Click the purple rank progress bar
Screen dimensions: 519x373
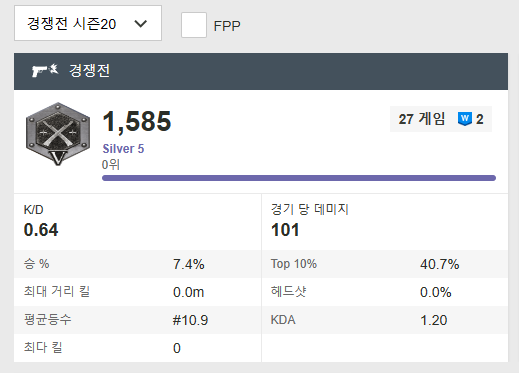(299, 178)
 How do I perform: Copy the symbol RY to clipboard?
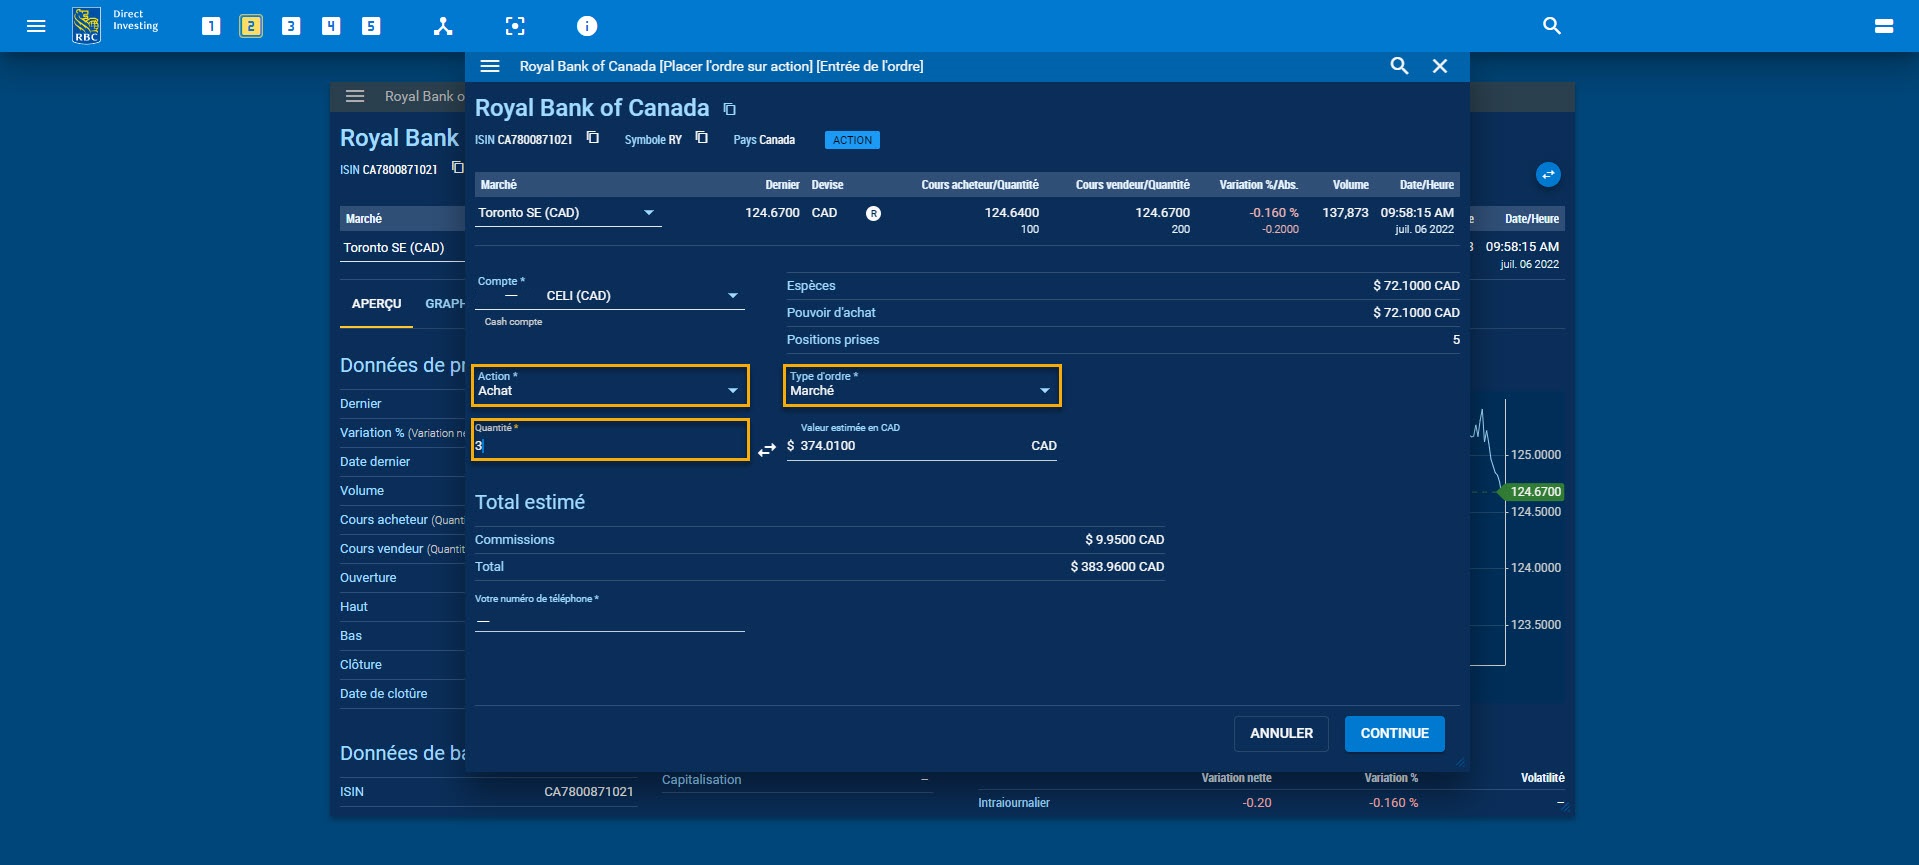click(x=702, y=138)
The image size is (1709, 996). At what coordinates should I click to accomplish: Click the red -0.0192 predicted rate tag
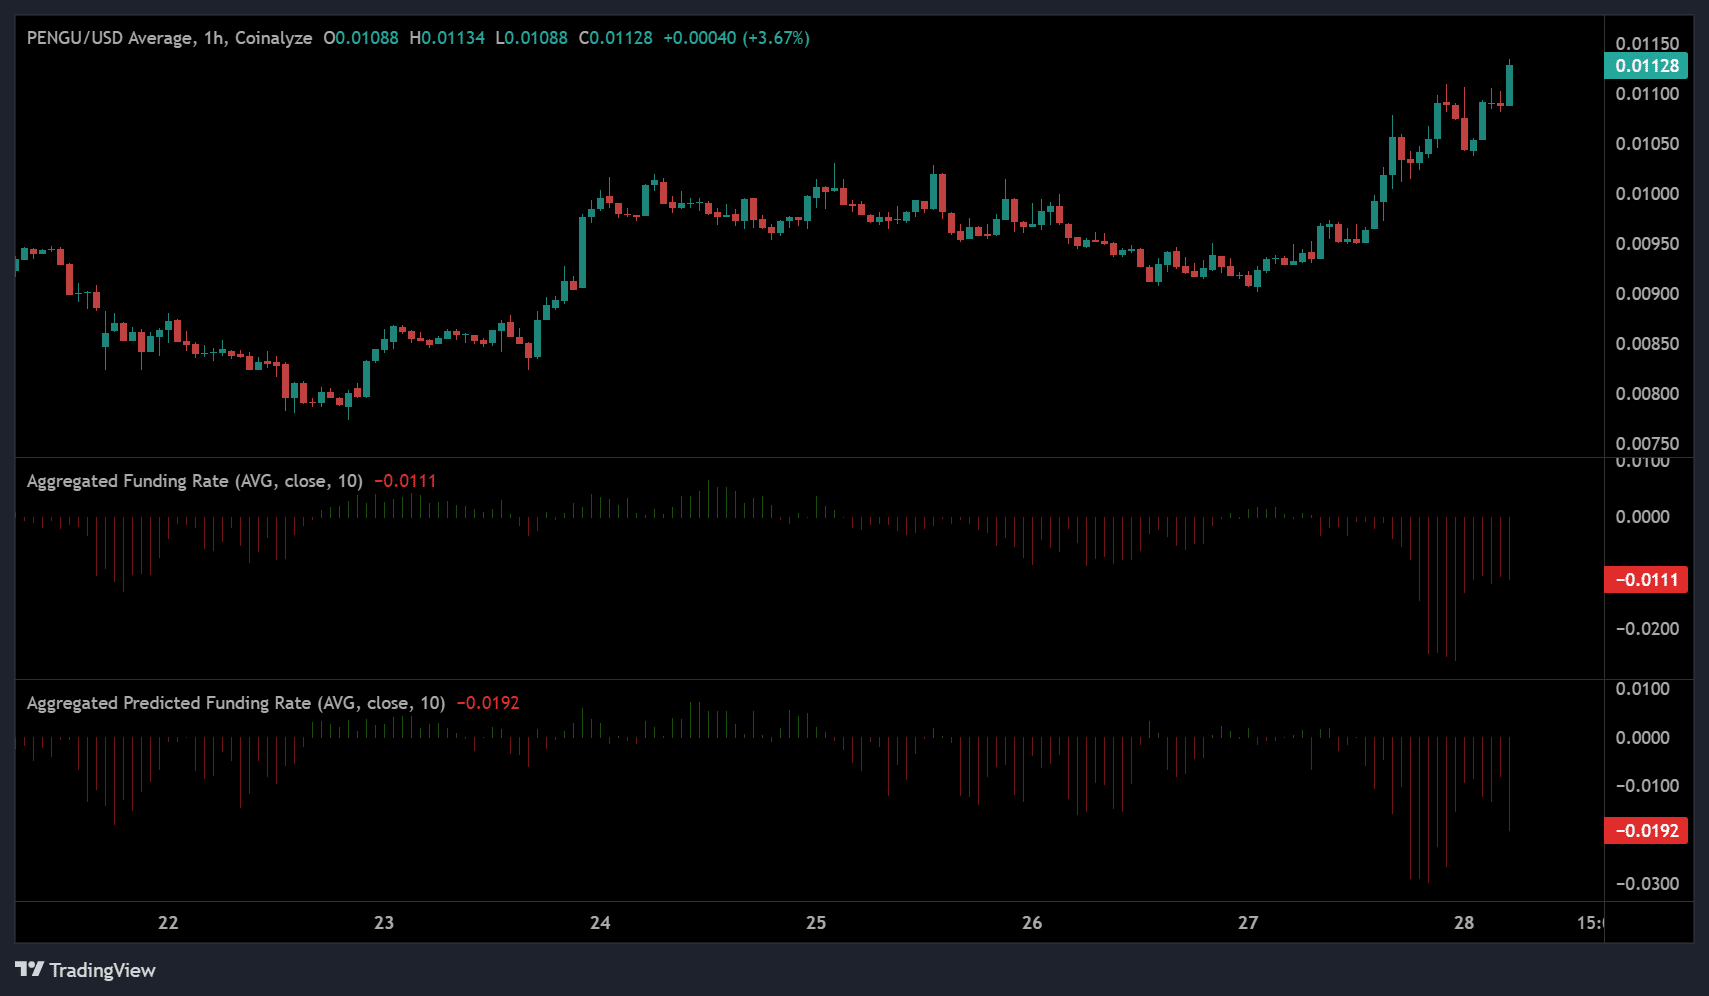(1646, 831)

* Task item: Without the pictures, retype each line of the records above exactly.

* Answer box:
Click the purple rank progress bar
Screen dimensions: 519x373
(299, 178)
 How do I perform: Copy the symbol RY to clipboard?
click(x=702, y=138)
The image size is (1709, 996). At what coordinates should I click to accomplish: Click the red -0.0192 predicted rate tag
(1646, 831)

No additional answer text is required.